= Beginning of Section =
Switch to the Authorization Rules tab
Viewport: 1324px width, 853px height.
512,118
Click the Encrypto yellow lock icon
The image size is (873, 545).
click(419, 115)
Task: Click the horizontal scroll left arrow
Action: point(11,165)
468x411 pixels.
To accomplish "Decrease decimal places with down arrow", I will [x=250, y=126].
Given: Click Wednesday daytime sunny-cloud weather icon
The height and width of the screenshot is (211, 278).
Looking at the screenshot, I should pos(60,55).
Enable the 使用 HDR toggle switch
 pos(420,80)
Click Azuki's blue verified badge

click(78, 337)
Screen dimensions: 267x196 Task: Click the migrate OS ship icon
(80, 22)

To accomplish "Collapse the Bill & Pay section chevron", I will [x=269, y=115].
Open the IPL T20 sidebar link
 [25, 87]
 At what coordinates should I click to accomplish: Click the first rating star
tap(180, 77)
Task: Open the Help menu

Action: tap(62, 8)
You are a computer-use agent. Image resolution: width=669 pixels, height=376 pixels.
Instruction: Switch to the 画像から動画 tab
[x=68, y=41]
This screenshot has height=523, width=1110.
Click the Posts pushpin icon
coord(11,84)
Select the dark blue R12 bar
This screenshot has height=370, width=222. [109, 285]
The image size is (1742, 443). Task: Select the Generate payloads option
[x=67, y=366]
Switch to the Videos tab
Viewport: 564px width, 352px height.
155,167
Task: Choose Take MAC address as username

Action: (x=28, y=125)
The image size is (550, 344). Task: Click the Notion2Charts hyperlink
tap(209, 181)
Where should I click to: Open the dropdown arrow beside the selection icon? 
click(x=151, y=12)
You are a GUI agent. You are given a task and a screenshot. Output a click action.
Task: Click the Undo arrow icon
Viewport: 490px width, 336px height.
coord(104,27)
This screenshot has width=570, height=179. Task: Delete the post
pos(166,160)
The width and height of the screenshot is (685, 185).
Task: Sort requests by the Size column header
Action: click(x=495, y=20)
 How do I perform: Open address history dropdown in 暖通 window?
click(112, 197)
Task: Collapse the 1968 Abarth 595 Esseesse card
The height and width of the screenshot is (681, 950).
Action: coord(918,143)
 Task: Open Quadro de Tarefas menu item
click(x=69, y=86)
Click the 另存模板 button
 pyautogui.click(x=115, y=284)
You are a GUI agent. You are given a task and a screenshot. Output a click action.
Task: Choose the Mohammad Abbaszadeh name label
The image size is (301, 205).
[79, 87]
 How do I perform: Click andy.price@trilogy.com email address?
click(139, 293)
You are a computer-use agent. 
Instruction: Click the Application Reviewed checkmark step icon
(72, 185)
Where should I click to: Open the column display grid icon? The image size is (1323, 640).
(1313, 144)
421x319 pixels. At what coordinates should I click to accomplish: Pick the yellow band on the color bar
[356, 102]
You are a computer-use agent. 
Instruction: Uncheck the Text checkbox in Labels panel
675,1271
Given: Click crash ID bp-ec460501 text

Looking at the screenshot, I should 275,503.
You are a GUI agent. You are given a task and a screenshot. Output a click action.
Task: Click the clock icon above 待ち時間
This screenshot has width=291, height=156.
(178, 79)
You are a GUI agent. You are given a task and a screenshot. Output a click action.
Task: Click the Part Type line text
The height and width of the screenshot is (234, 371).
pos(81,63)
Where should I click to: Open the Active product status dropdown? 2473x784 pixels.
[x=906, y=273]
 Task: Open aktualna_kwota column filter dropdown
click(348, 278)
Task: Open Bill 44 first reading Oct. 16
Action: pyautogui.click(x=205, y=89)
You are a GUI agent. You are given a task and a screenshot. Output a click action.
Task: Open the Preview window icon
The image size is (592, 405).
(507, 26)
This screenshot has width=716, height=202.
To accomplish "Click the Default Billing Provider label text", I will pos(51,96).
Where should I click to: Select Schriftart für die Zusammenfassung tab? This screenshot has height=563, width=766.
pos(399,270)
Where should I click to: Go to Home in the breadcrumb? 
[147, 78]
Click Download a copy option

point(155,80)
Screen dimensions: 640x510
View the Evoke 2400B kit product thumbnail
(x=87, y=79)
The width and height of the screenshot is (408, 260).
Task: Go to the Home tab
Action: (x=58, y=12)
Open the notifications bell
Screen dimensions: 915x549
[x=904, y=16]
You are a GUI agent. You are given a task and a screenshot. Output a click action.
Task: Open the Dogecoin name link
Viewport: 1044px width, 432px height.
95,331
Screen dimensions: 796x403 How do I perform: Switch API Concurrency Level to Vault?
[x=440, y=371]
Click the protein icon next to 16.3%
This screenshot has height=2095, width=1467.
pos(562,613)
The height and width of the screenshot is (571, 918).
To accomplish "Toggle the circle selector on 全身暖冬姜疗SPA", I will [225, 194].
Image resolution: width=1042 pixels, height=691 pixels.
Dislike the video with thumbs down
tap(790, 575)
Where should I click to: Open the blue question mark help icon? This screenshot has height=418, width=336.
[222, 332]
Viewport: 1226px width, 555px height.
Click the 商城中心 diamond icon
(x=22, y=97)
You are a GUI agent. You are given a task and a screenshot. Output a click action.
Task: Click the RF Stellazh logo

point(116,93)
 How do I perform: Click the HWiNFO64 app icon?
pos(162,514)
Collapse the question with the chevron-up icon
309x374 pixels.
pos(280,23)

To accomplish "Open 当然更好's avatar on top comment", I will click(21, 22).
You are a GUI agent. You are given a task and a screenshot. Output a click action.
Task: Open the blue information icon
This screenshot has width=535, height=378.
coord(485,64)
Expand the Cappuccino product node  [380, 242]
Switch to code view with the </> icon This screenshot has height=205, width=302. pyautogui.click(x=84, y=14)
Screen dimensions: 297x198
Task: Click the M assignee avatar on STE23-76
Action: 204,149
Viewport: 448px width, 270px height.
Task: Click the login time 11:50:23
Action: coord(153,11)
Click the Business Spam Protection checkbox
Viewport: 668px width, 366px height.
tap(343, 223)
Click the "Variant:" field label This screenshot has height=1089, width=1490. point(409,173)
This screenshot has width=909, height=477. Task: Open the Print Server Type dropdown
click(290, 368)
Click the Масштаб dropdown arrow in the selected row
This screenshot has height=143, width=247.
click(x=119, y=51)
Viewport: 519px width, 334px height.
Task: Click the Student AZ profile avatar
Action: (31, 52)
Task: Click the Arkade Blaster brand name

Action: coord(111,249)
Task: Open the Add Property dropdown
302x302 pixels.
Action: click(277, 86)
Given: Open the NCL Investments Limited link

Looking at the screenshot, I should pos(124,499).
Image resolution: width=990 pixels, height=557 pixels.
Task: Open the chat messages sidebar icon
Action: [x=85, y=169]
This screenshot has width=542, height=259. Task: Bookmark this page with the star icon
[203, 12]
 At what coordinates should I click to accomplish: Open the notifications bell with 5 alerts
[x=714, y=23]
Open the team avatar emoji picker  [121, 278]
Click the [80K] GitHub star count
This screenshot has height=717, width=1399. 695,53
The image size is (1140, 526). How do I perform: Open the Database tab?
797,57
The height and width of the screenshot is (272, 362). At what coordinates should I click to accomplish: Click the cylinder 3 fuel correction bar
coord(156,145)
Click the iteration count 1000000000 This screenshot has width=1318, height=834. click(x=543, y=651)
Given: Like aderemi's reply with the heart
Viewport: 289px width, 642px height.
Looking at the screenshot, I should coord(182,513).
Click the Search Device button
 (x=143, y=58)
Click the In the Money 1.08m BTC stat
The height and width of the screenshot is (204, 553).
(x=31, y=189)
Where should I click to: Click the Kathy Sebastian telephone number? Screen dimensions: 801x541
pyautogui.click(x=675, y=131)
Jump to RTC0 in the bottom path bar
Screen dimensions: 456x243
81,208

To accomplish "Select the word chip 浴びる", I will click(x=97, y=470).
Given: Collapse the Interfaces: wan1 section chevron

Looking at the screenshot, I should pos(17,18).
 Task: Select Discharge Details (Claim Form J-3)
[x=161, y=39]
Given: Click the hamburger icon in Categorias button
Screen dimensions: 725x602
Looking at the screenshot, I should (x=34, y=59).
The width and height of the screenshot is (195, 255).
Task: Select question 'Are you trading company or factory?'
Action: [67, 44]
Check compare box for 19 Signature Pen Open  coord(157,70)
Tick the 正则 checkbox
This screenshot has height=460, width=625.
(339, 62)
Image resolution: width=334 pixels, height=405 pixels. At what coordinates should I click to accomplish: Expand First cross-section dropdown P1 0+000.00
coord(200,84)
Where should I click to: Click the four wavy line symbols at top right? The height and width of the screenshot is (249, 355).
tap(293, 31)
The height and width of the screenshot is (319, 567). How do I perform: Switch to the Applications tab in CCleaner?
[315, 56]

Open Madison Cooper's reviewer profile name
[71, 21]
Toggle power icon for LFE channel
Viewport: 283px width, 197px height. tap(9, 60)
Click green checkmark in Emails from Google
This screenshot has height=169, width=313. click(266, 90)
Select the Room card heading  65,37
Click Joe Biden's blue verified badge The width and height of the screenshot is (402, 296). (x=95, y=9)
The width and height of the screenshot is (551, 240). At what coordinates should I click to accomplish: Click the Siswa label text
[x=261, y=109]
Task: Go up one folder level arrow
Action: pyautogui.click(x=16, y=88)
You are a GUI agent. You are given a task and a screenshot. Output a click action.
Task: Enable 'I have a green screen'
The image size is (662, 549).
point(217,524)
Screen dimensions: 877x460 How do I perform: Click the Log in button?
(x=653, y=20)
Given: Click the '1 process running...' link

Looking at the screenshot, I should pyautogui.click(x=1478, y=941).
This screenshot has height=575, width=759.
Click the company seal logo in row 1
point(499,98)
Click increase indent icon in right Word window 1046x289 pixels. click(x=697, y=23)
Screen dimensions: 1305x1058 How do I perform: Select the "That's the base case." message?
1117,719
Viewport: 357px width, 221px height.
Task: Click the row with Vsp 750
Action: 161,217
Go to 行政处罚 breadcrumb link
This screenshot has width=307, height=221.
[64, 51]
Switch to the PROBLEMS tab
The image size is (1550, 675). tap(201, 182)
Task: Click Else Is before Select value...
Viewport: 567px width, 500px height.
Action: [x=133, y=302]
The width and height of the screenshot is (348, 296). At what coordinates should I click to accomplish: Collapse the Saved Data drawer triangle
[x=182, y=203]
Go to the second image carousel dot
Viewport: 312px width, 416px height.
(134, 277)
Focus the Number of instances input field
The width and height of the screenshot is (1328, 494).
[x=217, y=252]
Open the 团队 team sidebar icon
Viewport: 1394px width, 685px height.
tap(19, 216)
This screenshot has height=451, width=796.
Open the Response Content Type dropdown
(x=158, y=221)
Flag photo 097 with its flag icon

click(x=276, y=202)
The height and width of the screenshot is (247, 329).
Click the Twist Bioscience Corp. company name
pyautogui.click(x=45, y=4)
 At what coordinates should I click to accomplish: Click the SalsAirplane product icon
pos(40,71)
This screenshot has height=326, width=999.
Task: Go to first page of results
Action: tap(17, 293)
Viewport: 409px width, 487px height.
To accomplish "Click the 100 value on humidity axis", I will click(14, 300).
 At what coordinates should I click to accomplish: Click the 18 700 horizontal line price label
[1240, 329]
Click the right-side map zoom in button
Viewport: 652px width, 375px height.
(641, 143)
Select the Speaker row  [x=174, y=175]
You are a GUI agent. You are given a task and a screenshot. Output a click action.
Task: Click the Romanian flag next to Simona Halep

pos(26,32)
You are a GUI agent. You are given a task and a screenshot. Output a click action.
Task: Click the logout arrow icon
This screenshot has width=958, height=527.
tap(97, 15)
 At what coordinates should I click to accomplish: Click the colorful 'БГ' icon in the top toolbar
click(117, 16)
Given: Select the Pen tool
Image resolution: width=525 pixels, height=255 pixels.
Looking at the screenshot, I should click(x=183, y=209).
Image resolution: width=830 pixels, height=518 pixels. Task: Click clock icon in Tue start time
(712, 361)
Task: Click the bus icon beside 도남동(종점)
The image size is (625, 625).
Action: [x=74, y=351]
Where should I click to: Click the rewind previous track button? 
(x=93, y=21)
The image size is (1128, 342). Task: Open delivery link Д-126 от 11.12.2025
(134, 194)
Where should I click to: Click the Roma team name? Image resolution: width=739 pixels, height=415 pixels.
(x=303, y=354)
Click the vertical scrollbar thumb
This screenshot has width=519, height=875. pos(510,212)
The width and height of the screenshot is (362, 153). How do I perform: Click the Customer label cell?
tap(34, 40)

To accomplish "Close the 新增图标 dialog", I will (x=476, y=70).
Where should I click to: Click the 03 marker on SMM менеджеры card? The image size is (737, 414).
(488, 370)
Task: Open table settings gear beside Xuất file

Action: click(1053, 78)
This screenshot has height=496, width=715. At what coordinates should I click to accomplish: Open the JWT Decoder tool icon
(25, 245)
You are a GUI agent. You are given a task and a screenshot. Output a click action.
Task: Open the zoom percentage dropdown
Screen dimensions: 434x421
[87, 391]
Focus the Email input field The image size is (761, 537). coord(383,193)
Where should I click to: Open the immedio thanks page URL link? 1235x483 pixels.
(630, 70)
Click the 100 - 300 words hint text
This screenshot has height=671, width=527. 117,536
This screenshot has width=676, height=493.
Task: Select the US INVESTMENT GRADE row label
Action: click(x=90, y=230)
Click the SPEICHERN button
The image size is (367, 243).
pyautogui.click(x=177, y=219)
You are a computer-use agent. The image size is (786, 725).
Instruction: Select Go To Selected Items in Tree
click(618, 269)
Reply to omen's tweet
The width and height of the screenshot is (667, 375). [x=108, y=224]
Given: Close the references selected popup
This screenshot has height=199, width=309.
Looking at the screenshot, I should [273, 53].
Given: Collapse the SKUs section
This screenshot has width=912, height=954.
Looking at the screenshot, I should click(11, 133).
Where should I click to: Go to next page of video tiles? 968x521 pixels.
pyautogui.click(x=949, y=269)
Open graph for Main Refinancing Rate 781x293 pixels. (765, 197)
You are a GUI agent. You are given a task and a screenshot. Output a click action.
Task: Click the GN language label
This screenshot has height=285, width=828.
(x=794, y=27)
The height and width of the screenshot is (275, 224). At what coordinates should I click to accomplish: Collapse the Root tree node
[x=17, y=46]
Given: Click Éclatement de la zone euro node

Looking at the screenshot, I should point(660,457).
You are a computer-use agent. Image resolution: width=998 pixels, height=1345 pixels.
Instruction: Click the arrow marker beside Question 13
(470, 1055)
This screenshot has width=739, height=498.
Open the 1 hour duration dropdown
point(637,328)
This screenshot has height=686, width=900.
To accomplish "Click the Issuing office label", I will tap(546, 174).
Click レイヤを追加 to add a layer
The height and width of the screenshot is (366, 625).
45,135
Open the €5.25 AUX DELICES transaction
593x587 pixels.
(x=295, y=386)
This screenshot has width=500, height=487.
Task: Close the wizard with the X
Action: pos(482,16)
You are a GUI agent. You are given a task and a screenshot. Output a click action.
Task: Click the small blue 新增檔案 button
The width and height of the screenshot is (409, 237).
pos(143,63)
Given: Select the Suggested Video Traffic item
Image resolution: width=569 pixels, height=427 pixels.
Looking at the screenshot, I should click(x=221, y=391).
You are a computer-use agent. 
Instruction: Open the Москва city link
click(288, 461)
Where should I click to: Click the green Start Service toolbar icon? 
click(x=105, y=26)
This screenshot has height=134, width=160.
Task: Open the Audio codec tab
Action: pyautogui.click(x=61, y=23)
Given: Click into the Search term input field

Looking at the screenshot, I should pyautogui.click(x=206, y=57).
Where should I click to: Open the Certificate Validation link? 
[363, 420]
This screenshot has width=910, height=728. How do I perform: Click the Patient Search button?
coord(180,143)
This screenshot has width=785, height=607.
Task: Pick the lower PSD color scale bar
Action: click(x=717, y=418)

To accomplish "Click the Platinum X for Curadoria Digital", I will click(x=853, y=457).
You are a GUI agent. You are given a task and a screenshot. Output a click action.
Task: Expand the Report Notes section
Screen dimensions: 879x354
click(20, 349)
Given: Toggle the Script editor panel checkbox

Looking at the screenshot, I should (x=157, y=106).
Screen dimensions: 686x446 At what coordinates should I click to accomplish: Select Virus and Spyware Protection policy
= End of Section =
__Work order__. Your task is to retype the entries verbatim, starting with the line that holds "Click increase indent" and stopping after the line that holds "Go to 行政处罚 breadcrumb link".

__Problem solution__.
Click increase indent icon in right Word window 1046x289 pixels. click(x=697, y=23)
Screen dimensions: 1305x1058 How do I perform: Select the "That's the base case." message?
1117,719
Viewport: 357px width, 221px height.
Task: Click the row with Vsp 750
Action: 161,217
Go to 行政处罚 breadcrumb link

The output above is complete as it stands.